**Information given:**
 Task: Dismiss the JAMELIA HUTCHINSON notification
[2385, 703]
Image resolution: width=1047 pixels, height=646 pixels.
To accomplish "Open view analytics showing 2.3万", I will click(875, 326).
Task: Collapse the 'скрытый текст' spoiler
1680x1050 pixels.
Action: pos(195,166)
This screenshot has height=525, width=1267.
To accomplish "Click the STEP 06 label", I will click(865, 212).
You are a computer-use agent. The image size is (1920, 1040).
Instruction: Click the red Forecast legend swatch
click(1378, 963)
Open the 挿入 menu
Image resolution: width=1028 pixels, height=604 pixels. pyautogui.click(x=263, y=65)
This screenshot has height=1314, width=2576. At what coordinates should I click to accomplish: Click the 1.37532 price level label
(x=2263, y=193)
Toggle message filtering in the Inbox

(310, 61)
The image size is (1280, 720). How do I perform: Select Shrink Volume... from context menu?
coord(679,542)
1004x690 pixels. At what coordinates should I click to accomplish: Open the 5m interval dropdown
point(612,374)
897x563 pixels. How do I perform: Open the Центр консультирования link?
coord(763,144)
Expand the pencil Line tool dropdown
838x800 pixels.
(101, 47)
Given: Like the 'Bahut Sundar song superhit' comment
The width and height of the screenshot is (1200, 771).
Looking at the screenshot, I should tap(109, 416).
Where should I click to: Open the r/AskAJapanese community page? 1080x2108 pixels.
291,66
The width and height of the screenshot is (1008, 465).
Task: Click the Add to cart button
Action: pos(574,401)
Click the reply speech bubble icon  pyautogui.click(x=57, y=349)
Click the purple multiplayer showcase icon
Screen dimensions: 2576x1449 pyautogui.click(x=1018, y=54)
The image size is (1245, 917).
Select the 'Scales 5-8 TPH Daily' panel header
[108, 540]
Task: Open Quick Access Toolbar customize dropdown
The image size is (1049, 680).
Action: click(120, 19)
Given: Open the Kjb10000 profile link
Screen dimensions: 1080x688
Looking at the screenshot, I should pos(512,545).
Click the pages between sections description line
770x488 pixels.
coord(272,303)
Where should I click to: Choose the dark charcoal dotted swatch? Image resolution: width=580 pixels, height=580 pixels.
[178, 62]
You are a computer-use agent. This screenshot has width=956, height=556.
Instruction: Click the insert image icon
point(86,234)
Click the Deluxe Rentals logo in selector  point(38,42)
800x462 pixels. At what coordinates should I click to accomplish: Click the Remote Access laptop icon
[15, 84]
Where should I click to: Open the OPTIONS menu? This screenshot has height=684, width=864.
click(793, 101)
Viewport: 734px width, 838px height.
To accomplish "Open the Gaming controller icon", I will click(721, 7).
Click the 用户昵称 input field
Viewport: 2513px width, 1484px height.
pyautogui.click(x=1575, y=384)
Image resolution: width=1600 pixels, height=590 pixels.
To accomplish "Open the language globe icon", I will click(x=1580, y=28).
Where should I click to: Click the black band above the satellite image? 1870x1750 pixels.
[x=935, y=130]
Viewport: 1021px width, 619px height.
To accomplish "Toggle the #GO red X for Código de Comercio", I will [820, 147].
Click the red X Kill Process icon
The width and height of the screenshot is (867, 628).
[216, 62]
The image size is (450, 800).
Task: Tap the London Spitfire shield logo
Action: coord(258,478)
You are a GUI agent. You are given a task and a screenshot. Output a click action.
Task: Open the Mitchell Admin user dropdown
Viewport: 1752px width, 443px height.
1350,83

**Problem statement:** Reproduce in full, requests included, the stretch of entries from the line containing "The image size is (1245, 917)." through the line containing "Action: click(120, 19)". Multiply each coordinate in the answers by 0.4, round to whole numbers with halves rounded up, and leave all other numbers unchanged.

**Reply:**
The image size is (1245, 917).
Select the 'Scales 5-8 TPH Daily' panel header
[43, 216]
Task: Open Quick Access Toolbar customize dropdown
The image size is (1049, 680).
Action: click(48, 8)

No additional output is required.